SUPPLIED ENTRIES:

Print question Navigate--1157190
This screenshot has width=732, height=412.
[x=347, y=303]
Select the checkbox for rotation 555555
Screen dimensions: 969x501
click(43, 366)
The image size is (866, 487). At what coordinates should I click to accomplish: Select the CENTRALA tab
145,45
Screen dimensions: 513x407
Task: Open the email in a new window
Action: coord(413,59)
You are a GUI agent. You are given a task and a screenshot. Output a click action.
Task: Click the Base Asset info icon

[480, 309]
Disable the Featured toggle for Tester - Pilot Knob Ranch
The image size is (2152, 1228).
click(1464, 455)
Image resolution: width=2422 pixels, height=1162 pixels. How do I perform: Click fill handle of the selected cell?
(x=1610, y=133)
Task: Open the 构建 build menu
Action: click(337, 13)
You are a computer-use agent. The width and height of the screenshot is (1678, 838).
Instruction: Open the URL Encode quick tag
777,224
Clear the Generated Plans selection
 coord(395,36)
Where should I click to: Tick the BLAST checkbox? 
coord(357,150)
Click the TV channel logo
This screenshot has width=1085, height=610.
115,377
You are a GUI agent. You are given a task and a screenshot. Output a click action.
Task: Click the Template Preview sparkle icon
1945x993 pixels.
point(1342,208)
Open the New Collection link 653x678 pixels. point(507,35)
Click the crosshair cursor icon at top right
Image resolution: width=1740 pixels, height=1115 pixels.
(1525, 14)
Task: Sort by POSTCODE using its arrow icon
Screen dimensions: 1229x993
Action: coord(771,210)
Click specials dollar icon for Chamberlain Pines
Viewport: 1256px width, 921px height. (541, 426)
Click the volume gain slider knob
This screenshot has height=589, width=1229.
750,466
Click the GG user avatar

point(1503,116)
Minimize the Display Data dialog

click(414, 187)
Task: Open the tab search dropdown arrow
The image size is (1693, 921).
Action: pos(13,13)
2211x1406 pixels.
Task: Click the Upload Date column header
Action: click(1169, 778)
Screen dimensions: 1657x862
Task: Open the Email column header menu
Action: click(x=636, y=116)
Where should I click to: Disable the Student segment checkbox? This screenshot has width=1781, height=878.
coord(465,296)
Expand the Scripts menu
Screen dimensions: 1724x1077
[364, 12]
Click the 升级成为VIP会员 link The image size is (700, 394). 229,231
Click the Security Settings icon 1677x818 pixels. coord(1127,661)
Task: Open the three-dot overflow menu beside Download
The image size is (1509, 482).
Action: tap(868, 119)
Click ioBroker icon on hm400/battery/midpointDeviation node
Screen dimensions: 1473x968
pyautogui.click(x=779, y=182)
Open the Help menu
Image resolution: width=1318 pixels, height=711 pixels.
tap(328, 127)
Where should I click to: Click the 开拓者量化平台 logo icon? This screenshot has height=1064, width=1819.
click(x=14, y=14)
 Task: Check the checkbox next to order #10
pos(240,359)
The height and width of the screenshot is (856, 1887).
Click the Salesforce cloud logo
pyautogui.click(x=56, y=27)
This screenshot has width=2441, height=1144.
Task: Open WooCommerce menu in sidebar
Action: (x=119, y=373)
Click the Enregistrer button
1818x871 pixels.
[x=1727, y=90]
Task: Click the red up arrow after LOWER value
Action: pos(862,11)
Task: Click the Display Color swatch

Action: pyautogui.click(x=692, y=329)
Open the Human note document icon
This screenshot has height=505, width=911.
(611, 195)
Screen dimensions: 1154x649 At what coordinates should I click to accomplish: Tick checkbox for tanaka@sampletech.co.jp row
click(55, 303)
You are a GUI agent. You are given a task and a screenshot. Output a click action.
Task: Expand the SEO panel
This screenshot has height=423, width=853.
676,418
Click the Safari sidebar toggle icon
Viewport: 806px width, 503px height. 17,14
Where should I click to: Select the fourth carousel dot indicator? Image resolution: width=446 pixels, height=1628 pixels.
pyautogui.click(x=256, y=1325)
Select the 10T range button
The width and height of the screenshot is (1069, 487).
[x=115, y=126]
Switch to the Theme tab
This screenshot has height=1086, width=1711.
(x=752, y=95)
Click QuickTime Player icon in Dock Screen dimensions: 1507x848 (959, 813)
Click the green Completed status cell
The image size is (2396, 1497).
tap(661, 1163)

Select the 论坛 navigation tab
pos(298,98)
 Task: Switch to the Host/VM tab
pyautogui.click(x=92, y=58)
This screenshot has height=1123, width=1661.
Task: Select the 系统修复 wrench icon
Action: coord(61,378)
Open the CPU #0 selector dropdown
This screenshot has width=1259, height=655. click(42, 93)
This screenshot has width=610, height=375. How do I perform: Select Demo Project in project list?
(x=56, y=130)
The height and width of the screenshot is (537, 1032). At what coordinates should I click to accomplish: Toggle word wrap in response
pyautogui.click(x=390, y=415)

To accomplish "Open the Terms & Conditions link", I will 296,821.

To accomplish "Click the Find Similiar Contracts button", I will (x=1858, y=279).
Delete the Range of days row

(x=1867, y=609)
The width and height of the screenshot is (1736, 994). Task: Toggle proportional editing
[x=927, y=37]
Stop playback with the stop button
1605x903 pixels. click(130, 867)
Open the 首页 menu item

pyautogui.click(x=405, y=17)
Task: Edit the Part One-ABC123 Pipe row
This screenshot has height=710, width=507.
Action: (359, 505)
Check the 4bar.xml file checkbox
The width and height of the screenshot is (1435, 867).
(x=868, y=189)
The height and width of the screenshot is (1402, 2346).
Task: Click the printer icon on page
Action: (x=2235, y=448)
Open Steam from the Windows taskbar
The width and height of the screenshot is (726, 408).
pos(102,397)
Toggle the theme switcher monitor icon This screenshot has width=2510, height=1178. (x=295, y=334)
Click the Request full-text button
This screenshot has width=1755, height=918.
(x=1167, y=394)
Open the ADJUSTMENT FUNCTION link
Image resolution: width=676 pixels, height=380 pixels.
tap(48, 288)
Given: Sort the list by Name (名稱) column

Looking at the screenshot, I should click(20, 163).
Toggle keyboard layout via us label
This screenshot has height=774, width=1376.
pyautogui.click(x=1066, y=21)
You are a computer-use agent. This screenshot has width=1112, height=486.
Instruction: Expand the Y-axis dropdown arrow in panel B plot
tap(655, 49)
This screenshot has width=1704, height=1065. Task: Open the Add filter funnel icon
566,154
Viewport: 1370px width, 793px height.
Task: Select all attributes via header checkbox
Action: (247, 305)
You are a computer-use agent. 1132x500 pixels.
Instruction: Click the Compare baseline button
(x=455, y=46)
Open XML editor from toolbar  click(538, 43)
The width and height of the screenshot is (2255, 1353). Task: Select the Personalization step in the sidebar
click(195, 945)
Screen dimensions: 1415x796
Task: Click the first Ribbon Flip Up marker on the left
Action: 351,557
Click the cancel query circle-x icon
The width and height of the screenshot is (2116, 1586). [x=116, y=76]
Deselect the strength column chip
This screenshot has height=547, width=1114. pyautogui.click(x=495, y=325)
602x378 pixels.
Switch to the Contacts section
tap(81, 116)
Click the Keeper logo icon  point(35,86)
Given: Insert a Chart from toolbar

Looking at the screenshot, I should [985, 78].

ASSIGNED TASK:
Each line in the data that holds the word "computer" must be copied.

SOLVED EXERCISE:
You are a computer-use agent. The width and height of the screenshot is (1678, 838).
You are a computer-use agent. This screenshot has width=1112, height=486.
You are a computer-use agent. 1132x500 pixels.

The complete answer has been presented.